Miss Noyes and Sir William kept up their correspondence until a few months before his death, thought to have been hastened by the death of his beloved son, Revere in 1917. 

The library eventually numbered more than 65,000 volumes, including medical journals from every state medical society and specialty society, and from many foreign medical societies for most of the 20th century.
Even after Sir William’s death, the connection continued with Miss Noyes’ long friendship with Sir William’s nephew, W.W. Francis whom she had met when he lived for several years with Dr. Osler in Baltimore.
Mr. Francis was responsible for cataloguing and then transporting Sir Williams’s books to their final home at McGill University. Later, both Mr. Francis and Miss Noyes were active in the MLA and corresponded about books and other things for many years.
The Osler Library at McGill and the Library at the Medical & Chirurgical Faculty of Maryland remained closely affiliated until Miss Noyes’s death in 1946. The relationship was rekindled last summer with my trip to Montreal, McGill and the Osler Library.
While Dr. Osler taught Miss Noyes about medicine and science, he was also a role model in her management style and her outlook on life. Like Dr. Osler, she attracted the complete loyalty of others. When Miss Noyes retired after 50 years, the Faculty’s newest employee had been there for 14 years.
And like Dr. Osler, she was quick to give others credit when things went right and ready to take the blame when they didn’t. Both of them had as their life’s work to improve the profession of medicine. Osler did this through the practice of medicine and Miss Noyes did it by making her medical library the best of its time.
Miss Noyes said that by making a living, she made a life.  The same could be said for Sir William Osler.

That is the end of my prepared remarks, but I am going to tell you something that was inferred during my introduction, and that I am too superstitious to write down: We have a ghost and her name is Marcia. As I mentioned, Miss Marcia Noyes worked at the Faculty for 50 years, and she lived on premise for that entire time. Some say that she never left. I am among those.
There are so many things that happen that can’t be explained any other way. I find paintings in the stacks that I KNOW weren’t there days earlier.

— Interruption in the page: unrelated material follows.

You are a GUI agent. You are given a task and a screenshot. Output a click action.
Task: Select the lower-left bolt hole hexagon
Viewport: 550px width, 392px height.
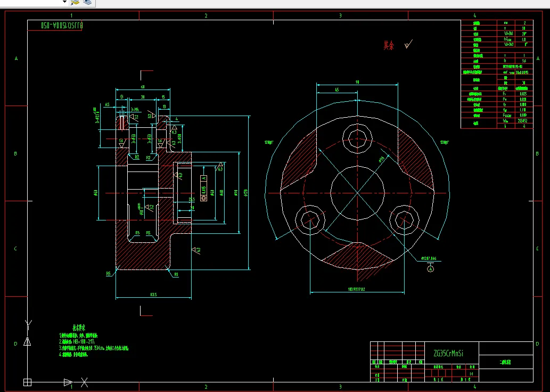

People her footsteps on the long stairway to Marcia’s former apartment, when they know that they are alone in the building.

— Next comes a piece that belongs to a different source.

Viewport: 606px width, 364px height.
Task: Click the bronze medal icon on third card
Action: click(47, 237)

Several years ago, when we set up a little fund to give a bouquet of flowers to the winner of the Noyes Award at the MLA meeting, I went up to the top floor of the stacks. I wanted to tell Marcia, because we call her by her first name, that we were doing that, in memory of the way the physicians honored her by giving her flowers. I had to say it out loud, because I was pretty certain that she couldn’t read my mind. Once I finished telling her what we were doing, I heard something like a pencil drop. The hair on my arms stood on end! I got goosebumps, like I have now! I zoomed down the four flights of stairs completely freaked out!

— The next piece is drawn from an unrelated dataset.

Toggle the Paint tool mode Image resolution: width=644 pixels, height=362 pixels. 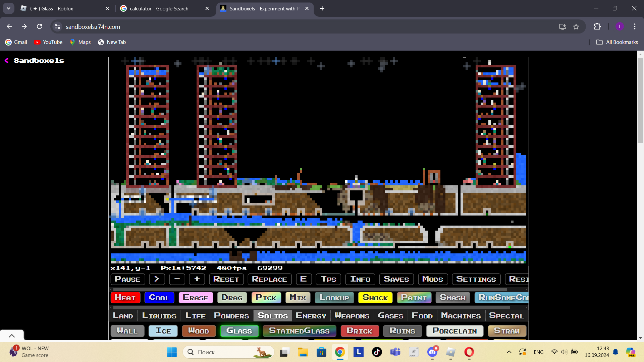414,298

So, you see, Marcia continues to have an impact on her beloved Faculty!



1 comment:

  1. Hello Meg, Librarianship is one of the most underappreciated of professions. Someone like Marcia Noyes had to devise and extend to special medical materials the basic library systems of the time. She had to become expert in the field of medicine, of which she was not a direct part. In addition to all this, she became a space planner and helped to design the new building. Truly outstanding accomplishments for one woman of any period, but especially at a time when, as you pointed out, women were not usually trusted as competent professionals.